Do the things that challenge your current comfort zone, do the things that scare you and make you feel very (physically and psychologically) uncomfortable.  In fact, do the thing that you tend to avoid doing (whether at home, work or in sports) and learn to manage the frustration you feel with yourself and the task - because that’s where learning takes place.

And so, yes, Jen is doing another 5K in a few weeks.  In fact, she asked for it!  To get to a new place, you’ve first got to open yourself up to the possibility, be brave enough to go there and then more often than not – you like what you're learning about yourself!

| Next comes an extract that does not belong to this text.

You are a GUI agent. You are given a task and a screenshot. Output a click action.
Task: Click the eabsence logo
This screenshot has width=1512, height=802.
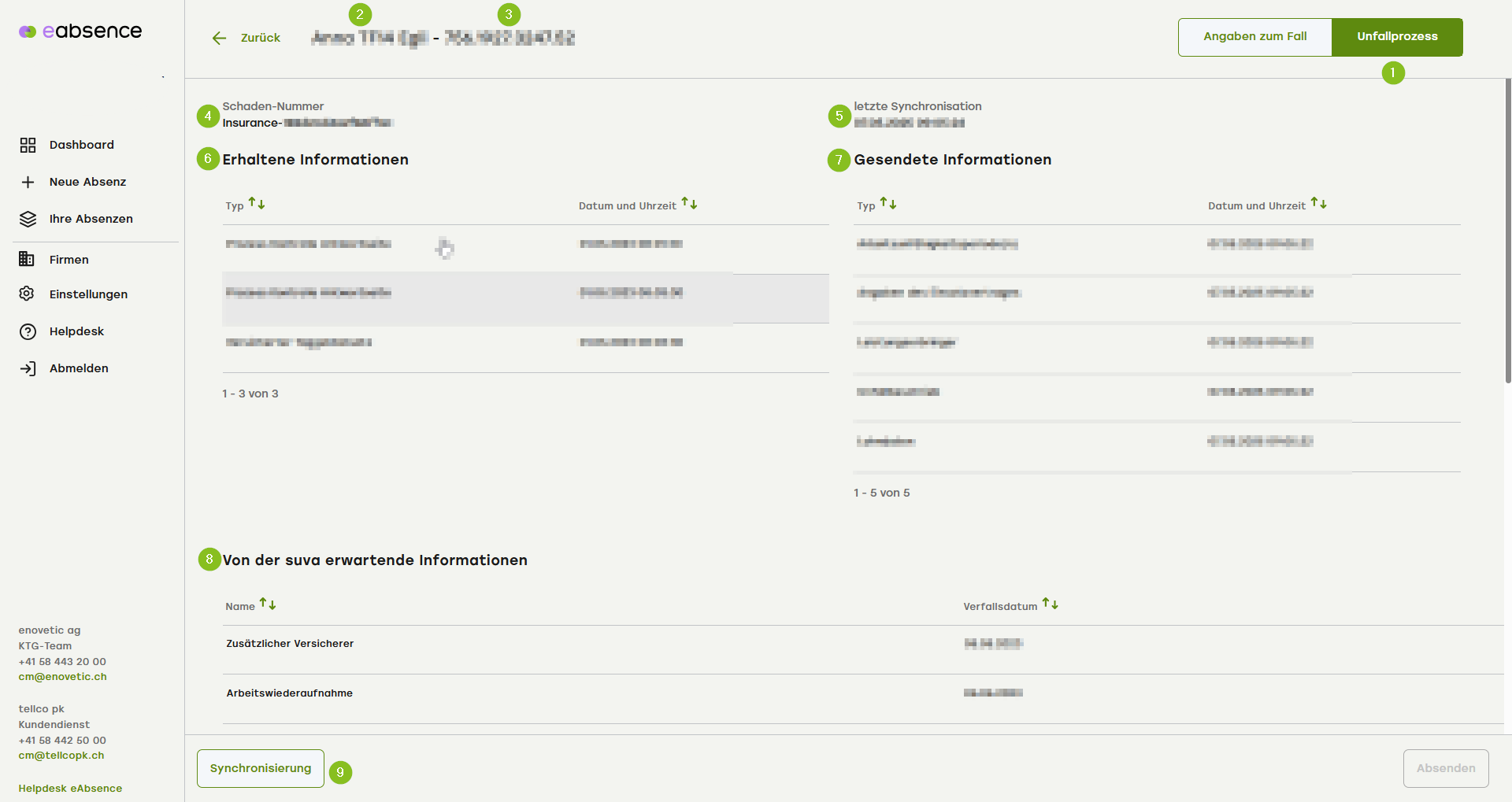pyautogui.click(x=80, y=31)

As for myself, I’m racing another 5K this weekend.  Why?  Because I really don’t like racing 5Ks.  I don’t like the burning in my stomach, I don’t like that I tend to settle for an easier pace because it feels better, I don’t like that I get scared of blowing up, I don’t like when someone is breathing hard on my left shoulder but I know I can’t back down.  All of that frustrates me until I cross the finish line and think to myself I NEVER WANT TO DO THAT AGAIN!  All of that is FRUSTRATING!

Which is exactly why I’m doing it.  


But this time, I’m definitely wearing sunglasses!